Work instruction
Exclude the pictures, then quote exactly the lines from the one holding "Given: Switch to Full Screen Reading view" through the last line of the records.

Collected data
- - -

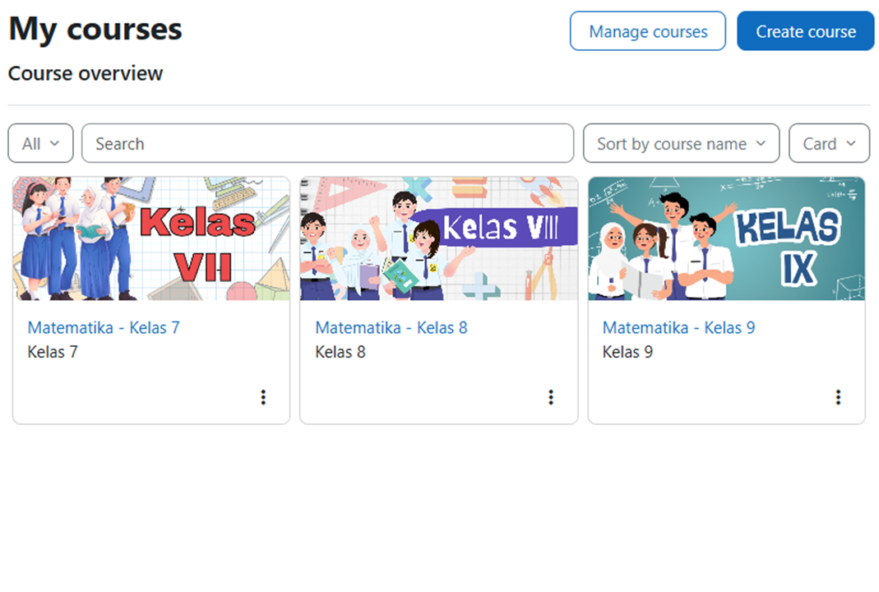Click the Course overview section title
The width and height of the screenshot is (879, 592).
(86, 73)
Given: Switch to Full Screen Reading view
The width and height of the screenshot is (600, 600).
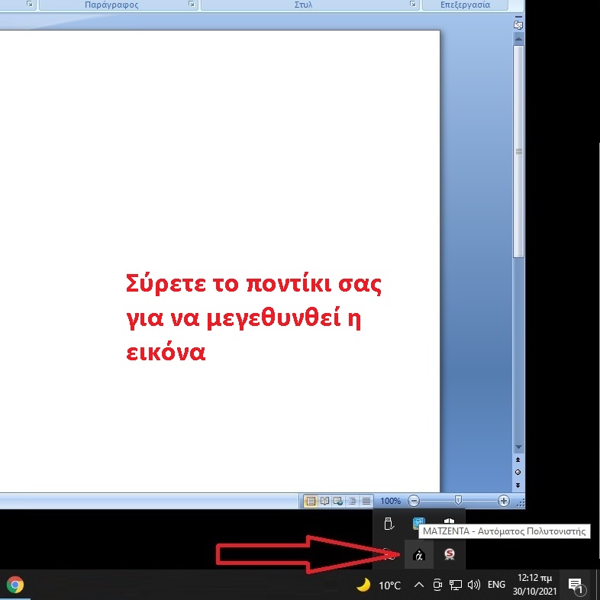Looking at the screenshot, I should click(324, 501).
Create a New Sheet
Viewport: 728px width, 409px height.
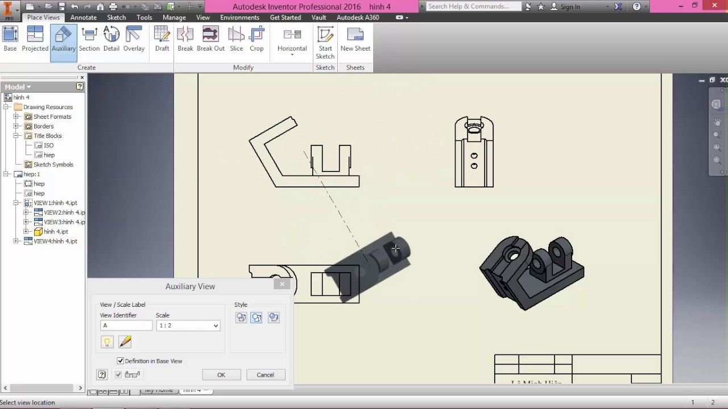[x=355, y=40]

- - -

Task response
Given: Switch to Full Screen Reading view
The width and height of the screenshot is (600, 600).
Looking at the screenshot, I should click(324, 501).
Create a New Sheet
Viewport: 728px width, 409px height.
[x=355, y=40]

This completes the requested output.